■ **Your assignment**
Set down exact lines only, from the line with "Screen dimensions: 1024x640" through the last line of the material below, with every picture left out.

■ **Data records**
§

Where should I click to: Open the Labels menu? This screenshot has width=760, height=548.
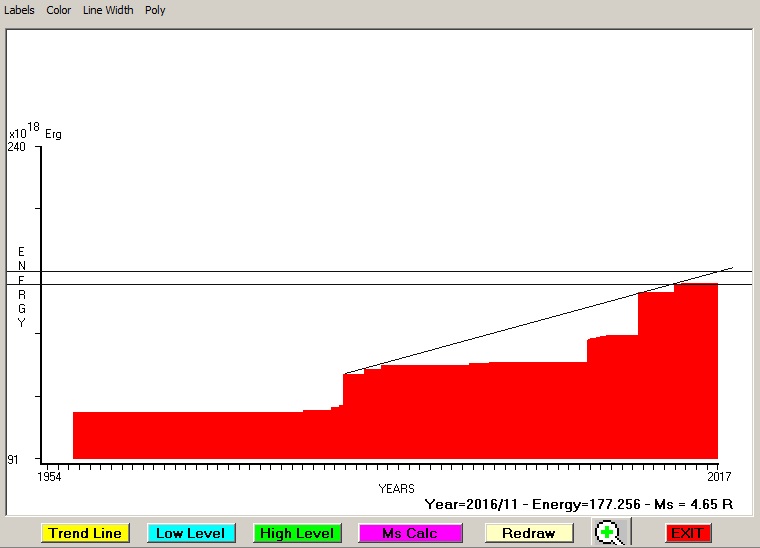pos(20,10)
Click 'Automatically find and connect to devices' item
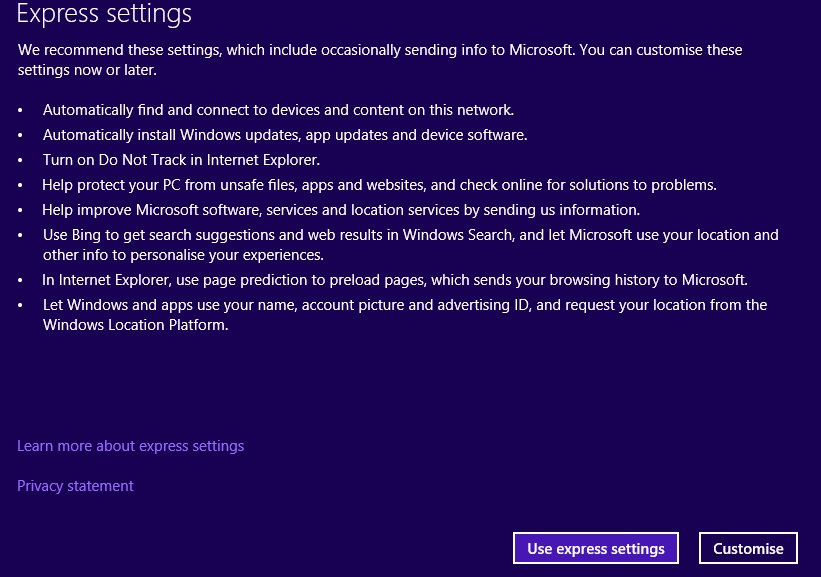 tap(278, 110)
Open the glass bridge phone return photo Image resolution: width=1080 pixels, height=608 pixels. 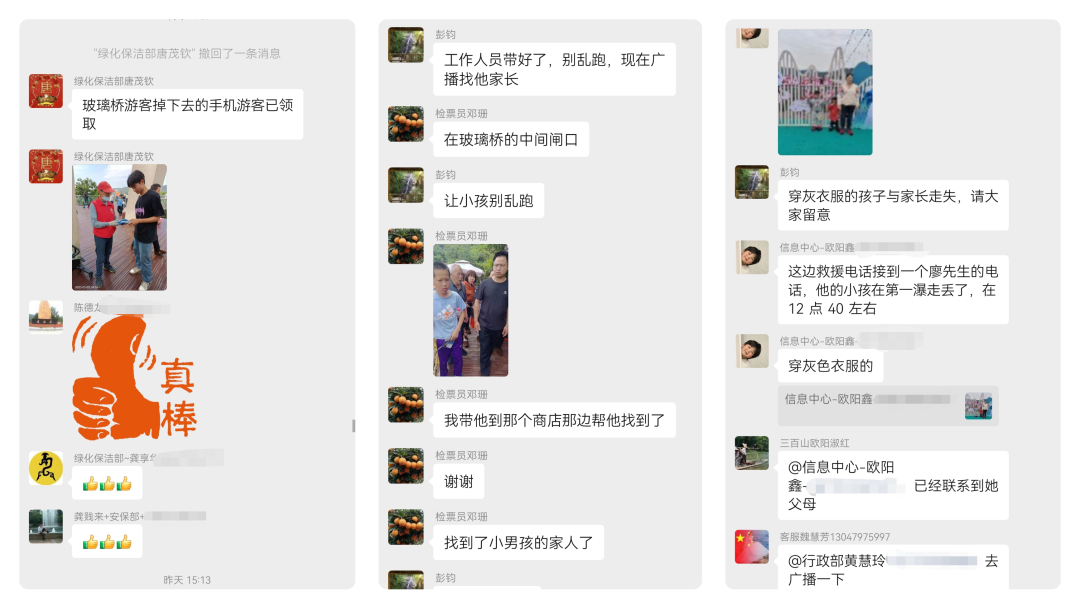click(119, 227)
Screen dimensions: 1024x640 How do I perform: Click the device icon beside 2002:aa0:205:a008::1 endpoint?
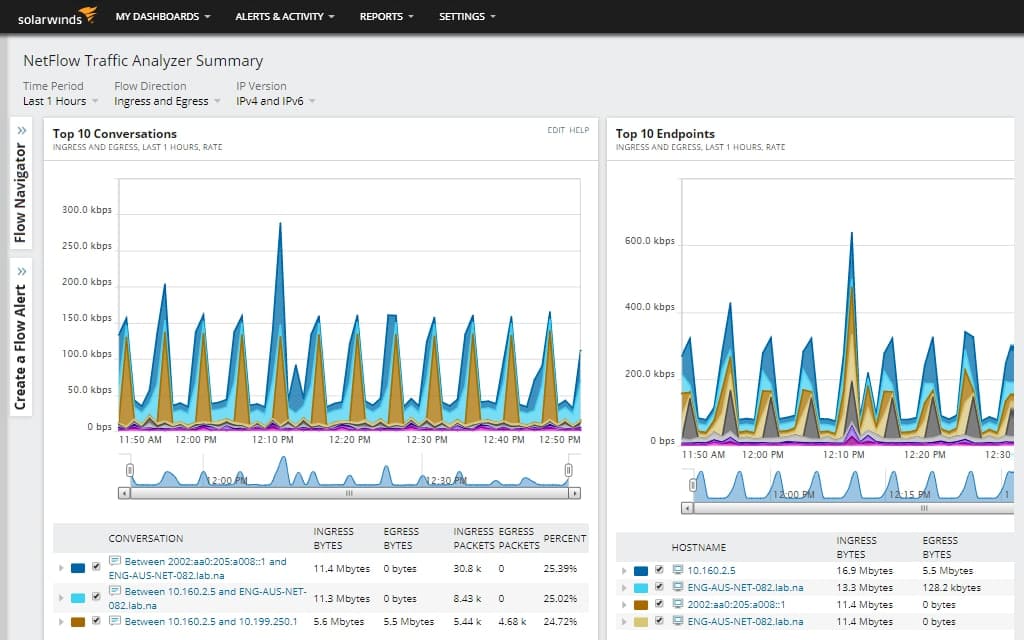[x=678, y=604]
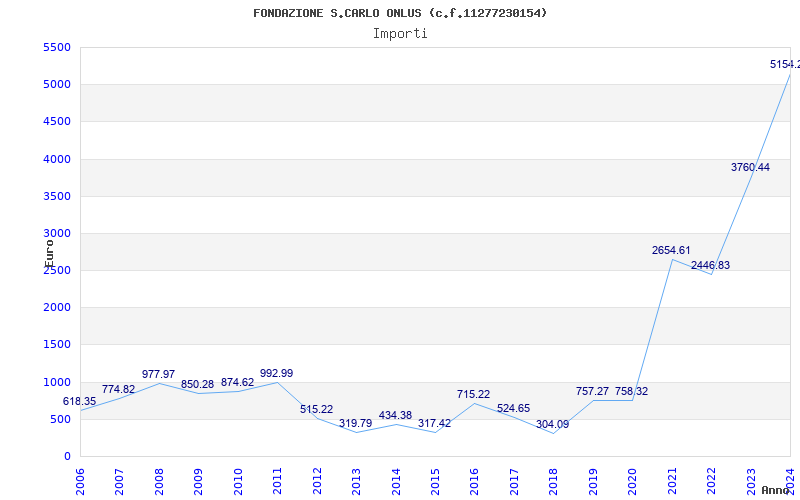Click the 304.09 data point label
This screenshot has width=800, height=500.
552,424
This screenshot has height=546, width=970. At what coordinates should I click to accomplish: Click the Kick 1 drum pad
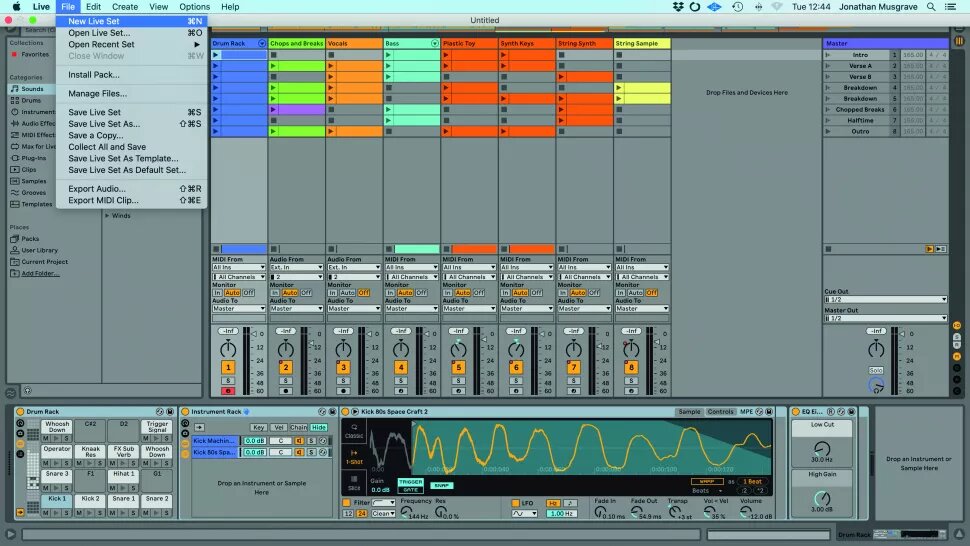(x=57, y=498)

§

■ **Answer space**
Screen dimensions: 1024x640 How do I perform: Click the device icon beside 2002:aa0:205:a008::1 endpoint?
[x=678, y=604]
Click the 304.09 data point label
This screenshot has width=800, height=500.
552,424
This screenshot has height=546, width=970. At what coordinates should I click to accomplish: Click the Kick 1 drum pad
(x=57, y=498)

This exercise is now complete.